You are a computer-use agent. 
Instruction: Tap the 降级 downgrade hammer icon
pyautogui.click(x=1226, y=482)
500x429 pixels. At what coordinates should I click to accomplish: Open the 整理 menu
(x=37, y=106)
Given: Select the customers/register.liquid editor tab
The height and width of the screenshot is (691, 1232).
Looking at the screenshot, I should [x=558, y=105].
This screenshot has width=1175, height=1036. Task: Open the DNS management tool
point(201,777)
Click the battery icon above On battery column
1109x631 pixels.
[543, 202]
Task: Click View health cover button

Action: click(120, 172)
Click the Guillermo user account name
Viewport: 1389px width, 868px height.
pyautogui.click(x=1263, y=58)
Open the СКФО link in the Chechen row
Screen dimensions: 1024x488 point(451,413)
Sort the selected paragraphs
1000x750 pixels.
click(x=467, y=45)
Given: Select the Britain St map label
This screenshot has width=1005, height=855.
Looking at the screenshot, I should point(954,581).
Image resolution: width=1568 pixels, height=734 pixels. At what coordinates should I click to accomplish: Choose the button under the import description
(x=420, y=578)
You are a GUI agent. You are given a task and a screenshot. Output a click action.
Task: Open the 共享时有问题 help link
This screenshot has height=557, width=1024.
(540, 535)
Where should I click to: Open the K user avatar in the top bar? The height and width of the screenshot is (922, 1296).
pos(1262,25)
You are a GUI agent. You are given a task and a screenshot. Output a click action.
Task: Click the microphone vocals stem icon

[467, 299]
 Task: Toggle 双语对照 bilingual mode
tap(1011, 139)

· · · · ·

### INSTRUCTIONS FOR THE TASK
All lines above from the line with "Instruction: Tap the 降级 downgrade hammer icon" through the line with "Click the battery", both included, are to be set down exactly, with nothing else.

### WRITTEN RESPONSE
Instruction: Tap the 降级 downgrade hammer icon
pyautogui.click(x=1226, y=482)
500x429 pixels. At what coordinates should I click to accomplish: Open the 整理 menu
(x=37, y=106)
Given: Select the customers/register.liquid editor tab
The height and width of the screenshot is (691, 1232).
Looking at the screenshot, I should [x=558, y=105].
This screenshot has width=1175, height=1036. Task: Open the DNS management tool
point(201,777)
Click the battery icon above On battery column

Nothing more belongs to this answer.